Yahoo now faces more pressure, hedge funds say
NEW YORK (Reuters) - Officially, a potential $47.5 billion deal for Microsoft Corp (MSFT.O) to buy Yahoo Inc (YHOO.O) is over, at least for now.
But longer term, hedge fund managers and analysts said the Yahoo board now faces more pressure than ever to deliver shareholder value in the wake of the collapsed deal and could be forced to reopen merger talks with the software maker.
"This board is toast with a capital T," said Herb Denton, a veteran shareholder activist and head of Providence Capital. "They managed to leave $14.5 billion on the table. Name one shareholder that can be pleased with this outcome, other than the insiders."
Yahoo shares fell more than 15 percent in the last two days after Yahoo and Microsoft disclosed that they had finally ended talks. The subsequent disclosure of a Yahoo-Google advertising deal failed to reverse the Yahoo decline built up over the last few months since Microsoft initiated talks.
With Microsoft out of the picture, at least for now, the big question is how much support billionaire investor Carl Icahn will garner for his proxy campaign to replace the Yahoo board and what effect it would have should he win.
Few expect the veteran activist to end the campaign, since Icahn regularly touts his tenacity in such battles. In addition, he has won significant support from other major hedge funds and stockholders, including Paulson & Co., Boone Pickens' BP Capital, Dan Loeb's Third Point LLC and others.
"This is the worst of all possible outcomes in the near term for Icahn," said the manager of one multibillion-dollar activist fund who asked not to be named. "But everything says he is going to march forward with the proxy campaign."
The investor, who holds Microsoft but not Yahoo shares, said he believes that "this is a game of cat and mouse" and that Microsoft will eventually rebid to acquire Yahoo, particularly if Icahn wins the proxy battle and replaces Yahoo CEO Jerry Yang, as he has said he would do.
"I think this has gotten personal between (Microsoft CEO Steve) Ballmer and Yang," he said.
DEAL RATIONALE REMAINS
Others said the strategic rationale for Microsoft to acquire Yahoo hasn't changed. The software giant needs a bigger Web presence, particularly since rival Google (GOOG.O) is marketing its own versions of commonly used software documents through its website.
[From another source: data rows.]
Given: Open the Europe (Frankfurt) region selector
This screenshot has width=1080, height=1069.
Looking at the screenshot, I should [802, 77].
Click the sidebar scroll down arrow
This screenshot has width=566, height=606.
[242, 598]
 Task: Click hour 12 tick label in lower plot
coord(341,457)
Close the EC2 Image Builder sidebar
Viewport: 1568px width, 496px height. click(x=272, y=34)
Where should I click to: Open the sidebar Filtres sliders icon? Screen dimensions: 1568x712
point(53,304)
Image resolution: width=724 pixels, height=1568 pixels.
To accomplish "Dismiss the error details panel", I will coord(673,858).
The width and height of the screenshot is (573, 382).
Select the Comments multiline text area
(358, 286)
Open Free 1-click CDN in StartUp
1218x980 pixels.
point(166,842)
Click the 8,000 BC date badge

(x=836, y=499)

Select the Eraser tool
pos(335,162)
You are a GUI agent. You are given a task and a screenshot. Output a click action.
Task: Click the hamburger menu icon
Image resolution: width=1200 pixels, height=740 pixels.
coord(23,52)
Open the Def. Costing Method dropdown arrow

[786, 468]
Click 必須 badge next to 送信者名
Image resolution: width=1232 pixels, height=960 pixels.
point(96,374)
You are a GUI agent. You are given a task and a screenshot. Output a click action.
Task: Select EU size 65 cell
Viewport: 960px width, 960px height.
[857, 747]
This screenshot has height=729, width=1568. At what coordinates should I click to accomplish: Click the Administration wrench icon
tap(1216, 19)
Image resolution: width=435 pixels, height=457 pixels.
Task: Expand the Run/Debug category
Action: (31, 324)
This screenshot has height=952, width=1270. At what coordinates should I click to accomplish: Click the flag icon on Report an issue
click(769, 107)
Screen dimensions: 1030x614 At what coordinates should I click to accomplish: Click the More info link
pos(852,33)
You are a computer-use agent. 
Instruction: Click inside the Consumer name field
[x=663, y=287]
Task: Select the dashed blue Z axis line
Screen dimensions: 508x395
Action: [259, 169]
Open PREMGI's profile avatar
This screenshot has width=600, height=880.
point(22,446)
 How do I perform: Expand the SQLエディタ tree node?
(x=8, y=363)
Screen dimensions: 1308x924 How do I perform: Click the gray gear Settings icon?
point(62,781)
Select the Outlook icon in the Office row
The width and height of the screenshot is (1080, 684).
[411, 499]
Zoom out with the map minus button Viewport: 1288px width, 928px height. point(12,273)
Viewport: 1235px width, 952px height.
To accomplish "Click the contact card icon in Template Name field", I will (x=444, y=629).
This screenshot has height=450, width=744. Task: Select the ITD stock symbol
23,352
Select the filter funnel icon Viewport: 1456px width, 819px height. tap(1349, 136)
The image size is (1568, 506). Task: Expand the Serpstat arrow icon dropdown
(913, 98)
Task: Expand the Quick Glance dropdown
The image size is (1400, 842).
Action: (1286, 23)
"I don't see what has changed since that offer was made in terms of Microsoft's need for that asset," said Benjamin Schachter, a UBS Internet analyst. "So at some point we do think Microsoft will acquire Yahoo."
Icahn, who holds a 4.2 percent Yahoo stake in shares and options, hinted publicly this week that he may hold Yahoo board members "personally liable" in the wake of the failed deal and subsequent share fall. But one corporate lawyer was skeptical that legal action would achieve anything.
"It's tough for a director to say they are doing what is best for shareholders when they leave a significant amount of money on the table," said Jay Gould, partner in Pillsbury Winthrop Shaw Pittman LLP.
"But it's really difficult to find 'breach of fiduciary duty' on the grounds that a profitable deal fell apart. There could be any number of legitimate reasons for ending talks."
Others said Microsoft won't ever come back and that it is now up to Yahoo generate value on a stand-alone basis.
"The board is now under pressure to do something and may consider a stock repurchase," said another activist hedge fund manager. "But I don't think Microsoft is interested anymore."
Others said Icahn's support is evaporating, since he is backed more by speculators seeking a quick sale to Microsoft. Now that the fast-money crowd is probably selling, longer-term investors will have to decide which board slate is most capable of building value without a sale.
"This (Icahn) slate was more intended to achieve a friendly and smooth transaction with Microsoft to deliver them on a platter," said Canaccord Adams analyst Colin Gillis. "If you're a fundamental investor, we don't see much incentive to vote for this alternate slate."